Health Canada’s inspections are based on defined frequencies similar to those of regulators in other jurisdictions. More frequent inspections occur when risks have been identified based on the:

  • current state of compliance and compliance history
  • size of the establishment
  • type and risk of activities
  • supply chain importance

Follow up inspections may be carried out in response to the assignment of a NC inspection rating (re-inspection) or when the number or type of observations contained in the previous inspection exit notice require corrective action in a timely manner (re-assessment). These follow up inspections are usually focused on, but not restricted to, those requirements of the Act and the Regulations where contraventions were observed.

Refer to Health Canada’s POL-0011: Good manufacturing practices inspection policy for drug establishments for more information on the type and frequency of GMP inspections.

6.2 Application of terms and conditions (T&Cs)

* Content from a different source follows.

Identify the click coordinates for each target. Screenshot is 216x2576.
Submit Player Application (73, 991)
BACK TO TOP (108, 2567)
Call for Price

Subsection C.01A.008 (4) and C.01A.012 of the Regulations authorize Health Canada to impose or amend T&Cs on the DEL of an establishment. T&Cs help ensure that drugs are safe for use and prevent injury to health. Health Canada may apply, impose or amend T&Cs to a DEL at any point while carrying out its responsibilities as a regulator. When T&Cs are triggered by a C&E action, a written notice will be issued and establishments may be given an OTBH. Failure to comply with T&Cs is a violation of the Act and will lead to additional enforcement action to mitigate and prevent risk to health and safety.

6.3 Decision to not issue / amend a Drug Establishment Licence

First time DEL applicants or establishments wishing to amend their existing DEL as per section C.01A.006 (2) of the Regulations, may not be issued a new or amended DEL, if an inspection results in an NC rating. As the establishment did not demonstrate compliance with Division 2 to 4 of the Regulations, the requirements of section C.01A.005 (1) of the Regulations have not been met. Accordingly, as per section C.01A.008 of the Regulations, a licence cannot be issued/amended given the information required to do so has not been received.

Prior to the decision, an OTBH will be offered.

6.4 Warning Letters

Establishments may receive a warning letter from Health Canada for non-compliance with the Act and/or the Regulations. Health Canada may issue warning letters at any point after detecting non-compliance and it may be Health Canada’s first correspondence with an establishment.

When an establishment receives a warning letter, it is responsible for providing Health Canada with any necessary corrective actions to address the non-compliance. Failure to respond to the warning letter will be taken into consideration when further enforcement measures are considered.

6.5 Suspension of a Drug Establishment Licence

As per Section C.01A.016 of the Regulations, if the establishment has contravened any provision of the Act or the Regulations or the establishment has made a false or misleading statement in a DEL application, Health Canada may suspend the licence. Before suspending an establishment licence, Health Canada will send the establishment a notice of a proposal to suspend the licence which outlines the reasons for the proposed suspension. The establishment will then have an opportunity to be heard. The decision to suspend the licence will consider:

  • Any relevant information provided by the establishment as part of their OTBH.
  • The compliance history of the establishment under the Act and the Regulations.
  • The risk to the health of the consumer if the licence continues in force.

When necessary to prevent risks to the health of consumers, a DEL may be immediately suspended without an OTBH pursuant to Section C.01A.017 of the Regulations.

6.6 Cancellation of a Drug Establishment Licence

Health Canada will cancel a DEL in accordance with Section C.01A.018.1 or C.01A.018.2 of the Regulations in the following scenarios:

  • The DEL holder has failed to submit an Annual Licence Review application in accordance with subsection C.01A.009(1) of the Regulations.
  • The DEL has been suspended in accordance with C.01A.016 (1), C.01A.017 (1) or C.01A.017.1 and the suspension is still in effect 12 months after the date of suspension.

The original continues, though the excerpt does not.